You ship a feature that queries the DB and brings a lot of data into memory.
There is a separate thread that dequeues and processes logs from a queue in a loop.
The memory pressure starves or kills the logging path.
When the log queue is full, instead of dropping logs, it blocks until logs are dequeued.
So the main execution thread is fine for a few more minutes.
The server does not crash. And it's not like you are seeing any error logs.
But eventually the main thread tries to write logs, blocks on the full queue, and the program grinds to a halt.
The obvious issue - "the program stopped running".
The second-order issue - "the bad DB query created memory pressure that broke the logging path, which eventually blocked the main execution path".
The funny thing is, AI would be able to figure this out, but probably wouldn't surface this.
If AI listed every edge case that could happen, it would be untenable.
It has been trained to be a conversational chatbot and give a helpful answer. That means giving enough information to be useful, but not so much that the answer becomes noise. So it is not going to provide an exhaustive list of every possible way your system might catch on fire.

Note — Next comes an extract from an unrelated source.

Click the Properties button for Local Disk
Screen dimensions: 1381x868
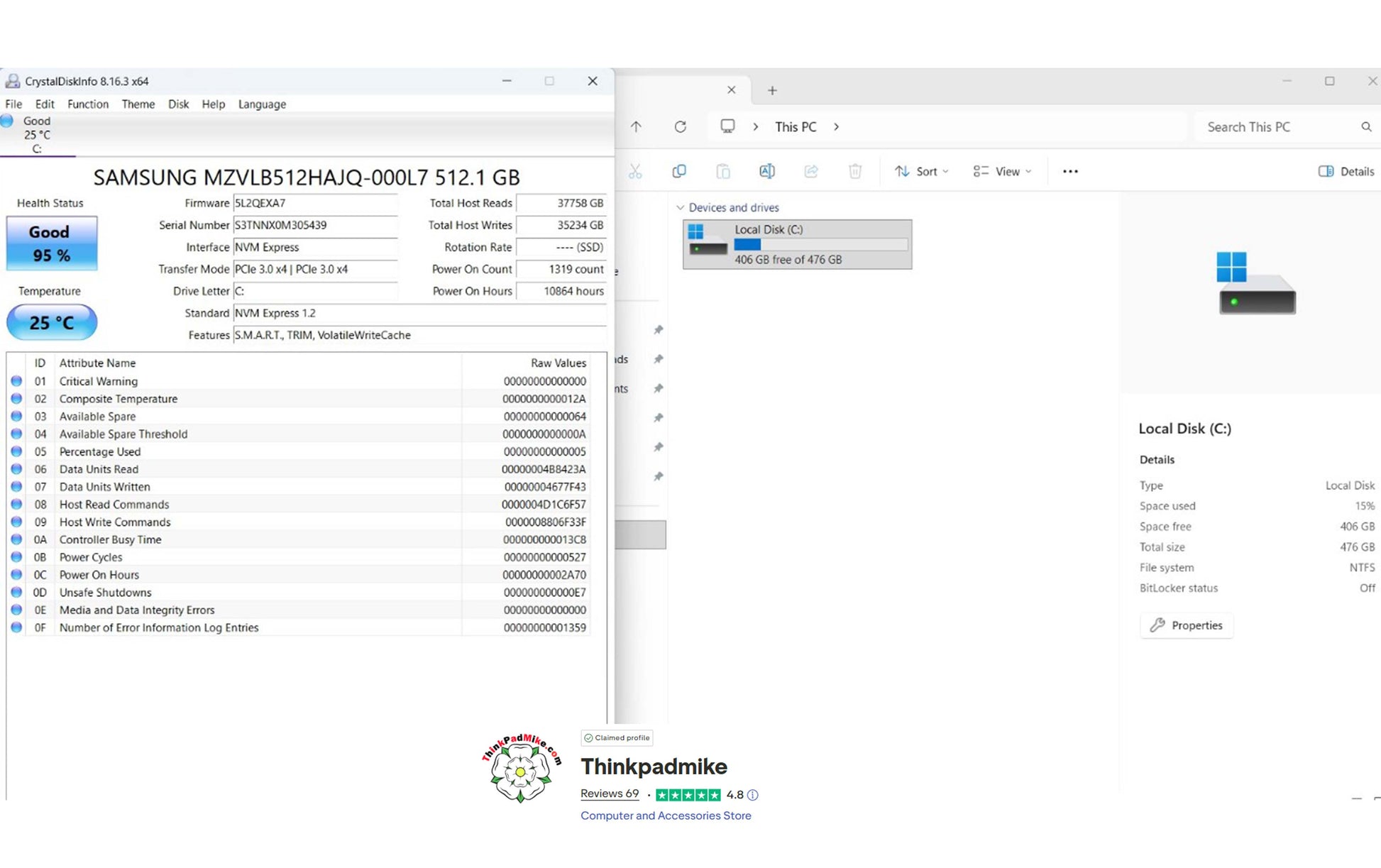[x=1187, y=625]
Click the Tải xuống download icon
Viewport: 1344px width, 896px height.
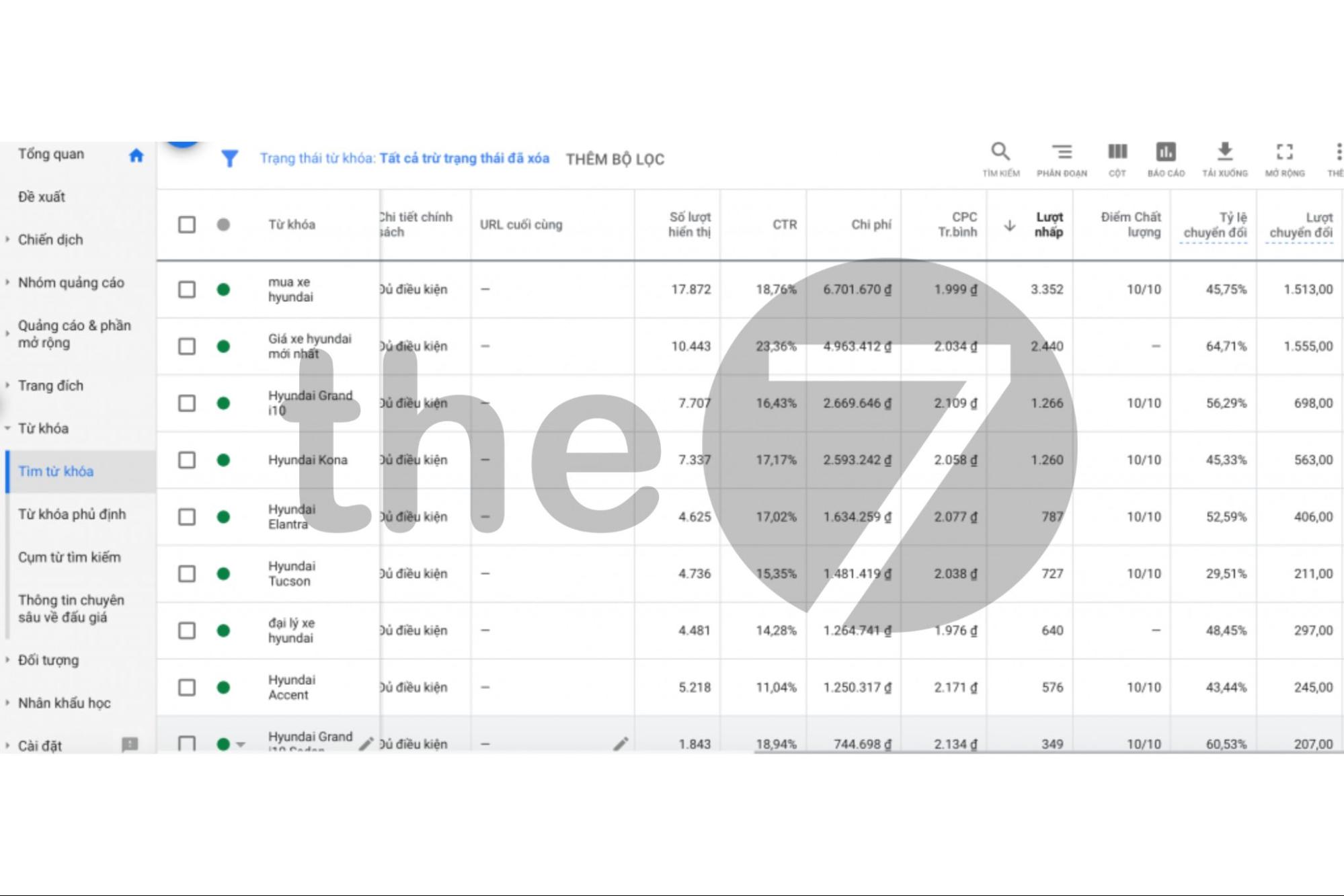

And AI still has trouble consistently distinguishing between plausible edge cases that should be considered and overly defensive ones (that just make the system more complex to reason about for no real benefit). So if it gives you a subset of ways your system might catch on fire, the most realistic one might not be in there.
So I guess what I am saying is that even though LLMs can do very good second-order thinking, they often will not surface second-order failure modes unless specifically prompted and given the right context.
It is on the human software engineer to know which scenarios are actually plausible and think through the second-order effects.